»»
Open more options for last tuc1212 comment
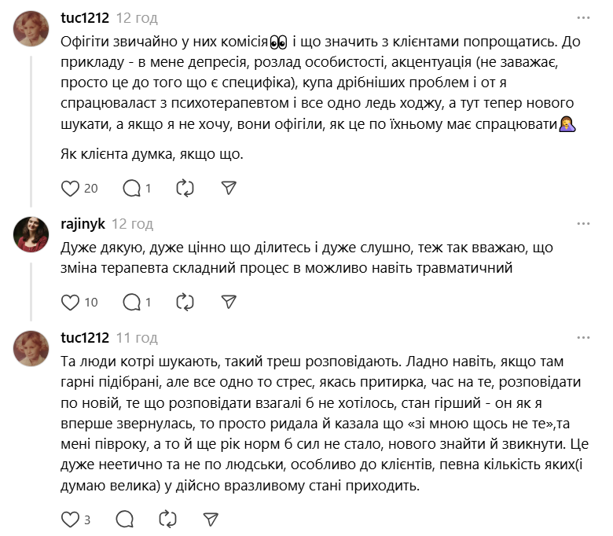The image size is (613, 536). (x=583, y=338)
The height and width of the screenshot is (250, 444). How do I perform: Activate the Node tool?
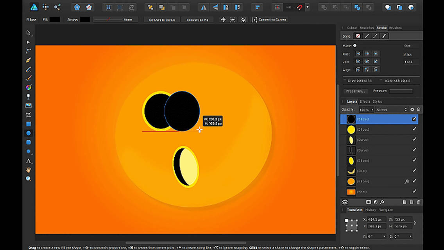29,42
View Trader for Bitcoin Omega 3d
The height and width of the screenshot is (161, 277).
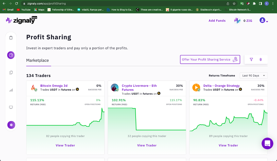pyautogui.click(x=65, y=145)
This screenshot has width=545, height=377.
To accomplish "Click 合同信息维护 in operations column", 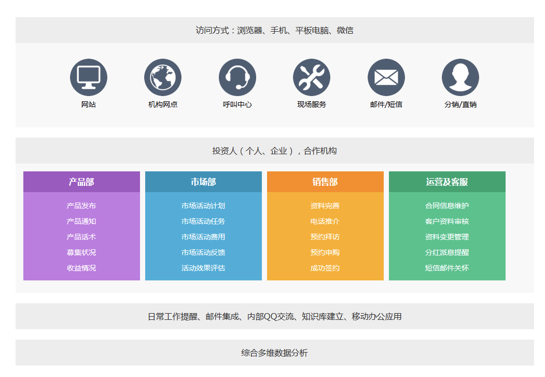I will pyautogui.click(x=447, y=206).
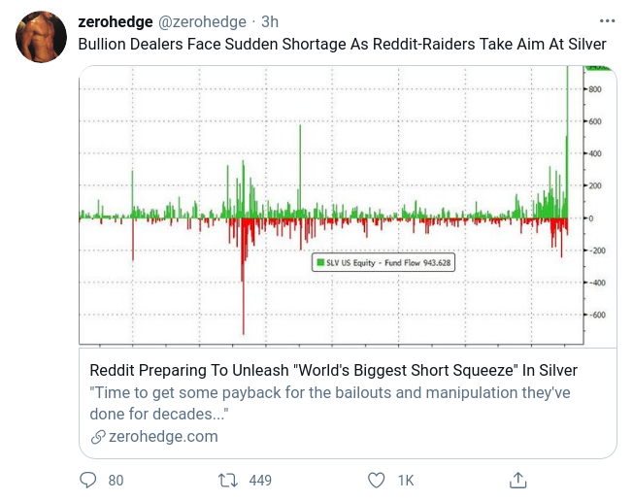Click the green legend swatch in the chart
This screenshot has width=633, height=501.
318,262
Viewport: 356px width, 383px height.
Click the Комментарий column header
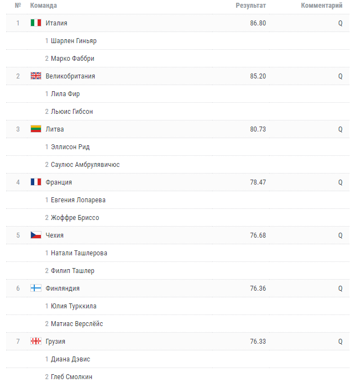coord(322,6)
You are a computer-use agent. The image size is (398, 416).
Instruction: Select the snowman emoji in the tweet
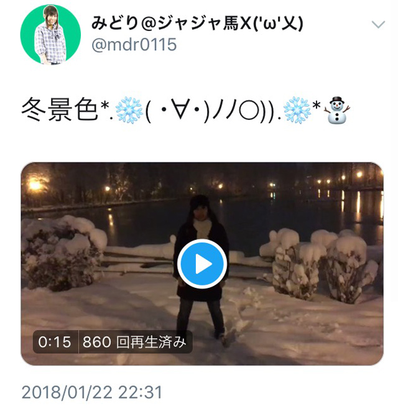[x=337, y=110]
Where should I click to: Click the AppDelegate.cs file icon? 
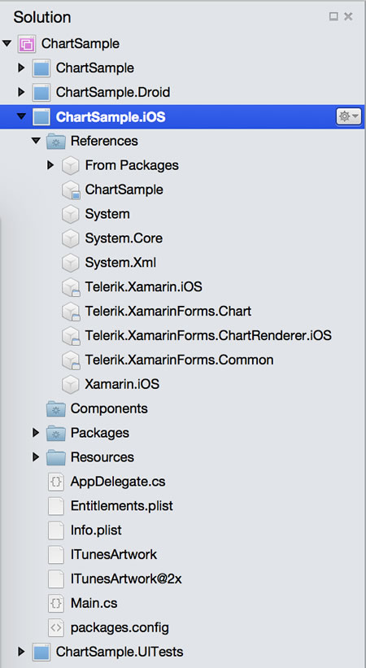click(56, 482)
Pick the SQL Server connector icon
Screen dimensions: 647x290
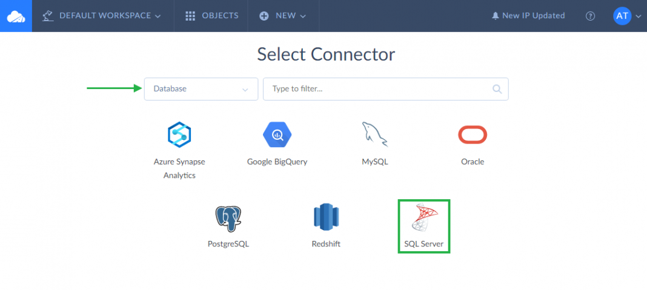423,218
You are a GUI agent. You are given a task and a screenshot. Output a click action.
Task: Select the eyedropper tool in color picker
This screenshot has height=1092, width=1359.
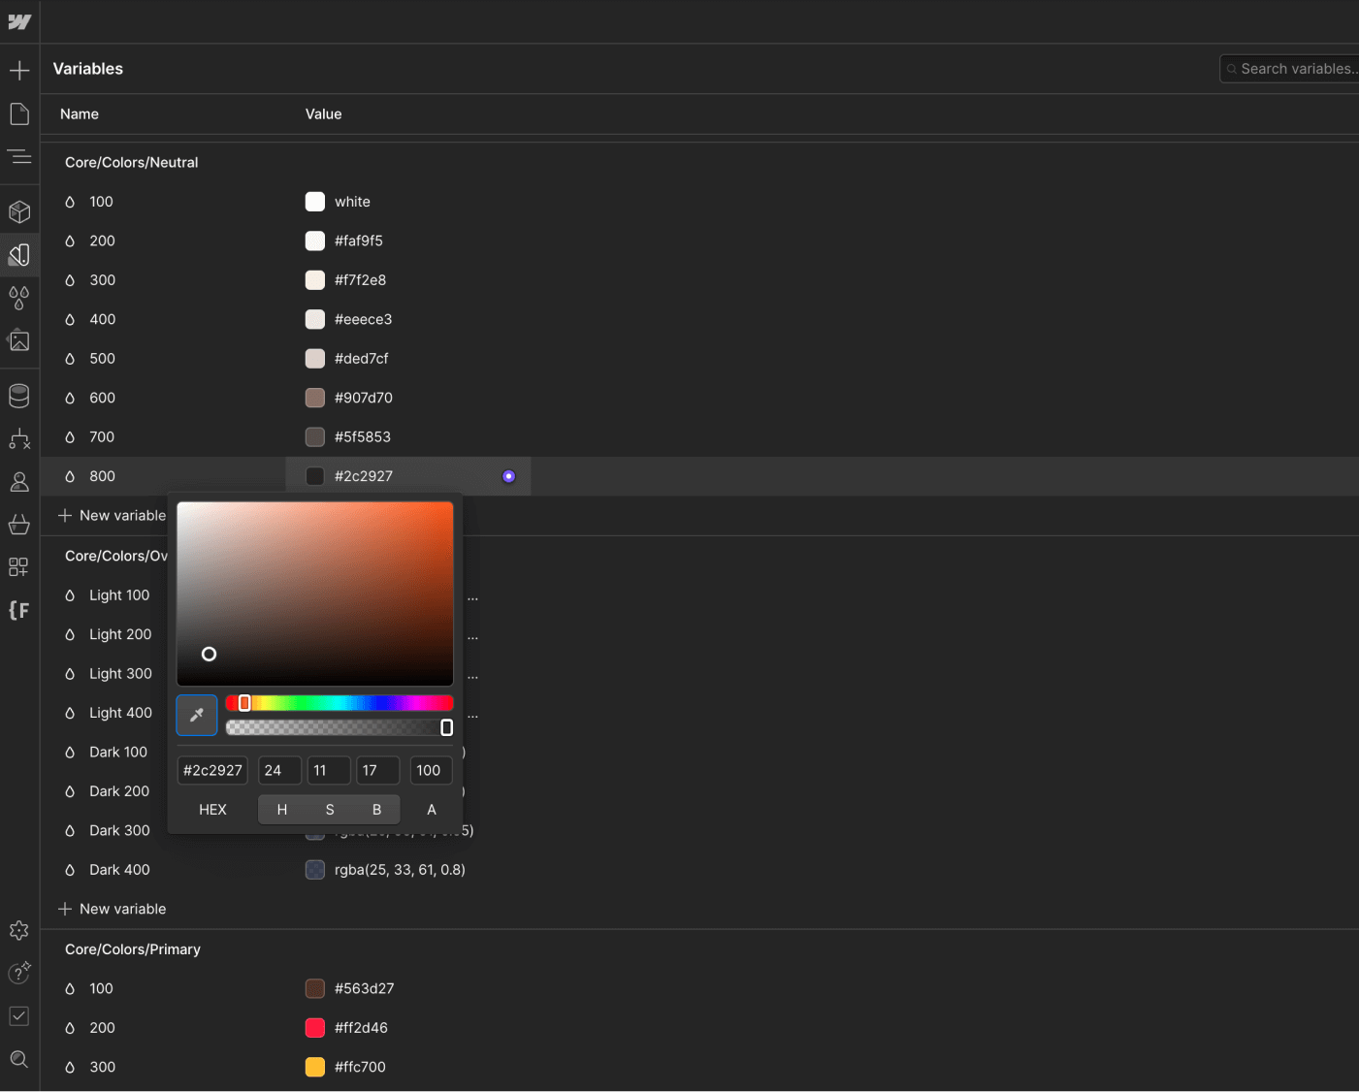point(196,715)
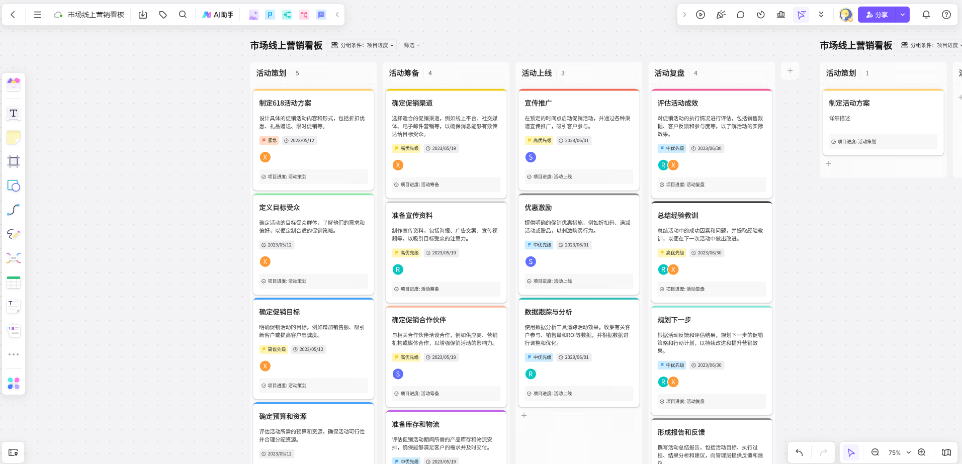
Task: Select the sticky note tool
Action: [x=14, y=137]
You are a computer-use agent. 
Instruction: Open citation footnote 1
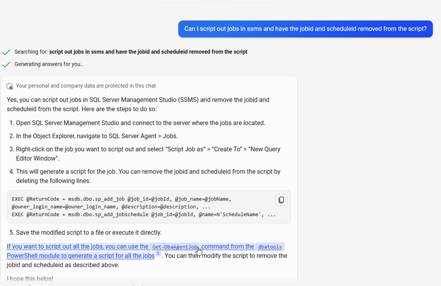(158, 255)
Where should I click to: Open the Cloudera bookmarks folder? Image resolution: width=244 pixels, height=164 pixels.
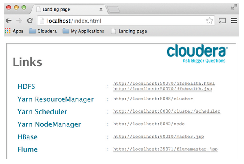coord(43,31)
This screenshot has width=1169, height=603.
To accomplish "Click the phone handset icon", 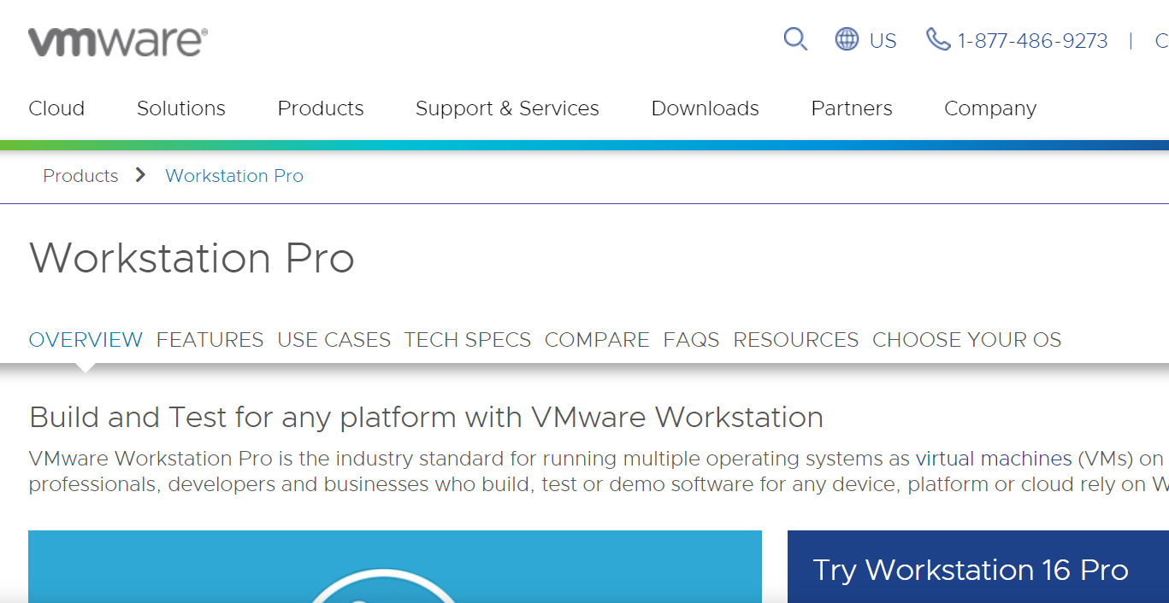I will click(x=938, y=39).
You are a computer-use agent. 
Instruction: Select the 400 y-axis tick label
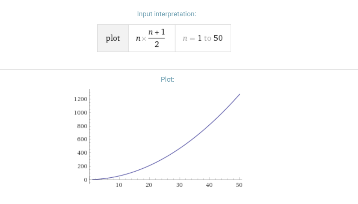(82, 153)
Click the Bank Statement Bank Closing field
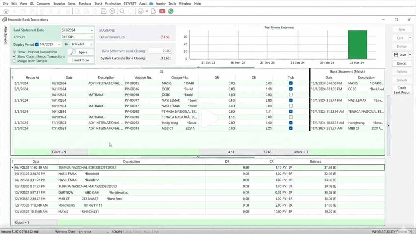The image size is (416, 234). coord(160,51)
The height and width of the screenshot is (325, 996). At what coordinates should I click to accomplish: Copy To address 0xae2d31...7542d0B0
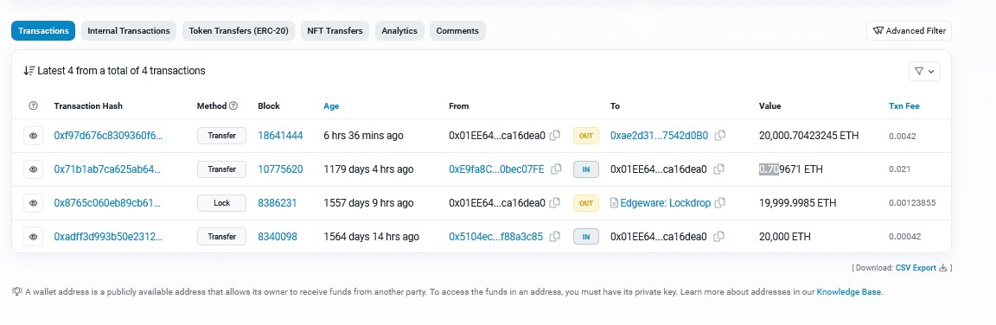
««
- [WHAT TO PRODUCE] Write down exactly what the lines above say, from the line holding "Viewport: 356px width, 383px height." through the line holding "Pick the SQL Server connector icon", and nothing more. Do not copy the pictures.

- [EXERCISE SOLUTION]
Viewport: 356px width, 383px height.
Click the Комментарий column header
coord(322,6)
You are a computer-use agent. The image size is (398, 416).
Instruction: Select the snowman emoji in the tweet
[x=337, y=110]
Where should I click to: Click the AppDelegate.cs file icon? 
click(56, 482)
Pick the SQL Server connector icon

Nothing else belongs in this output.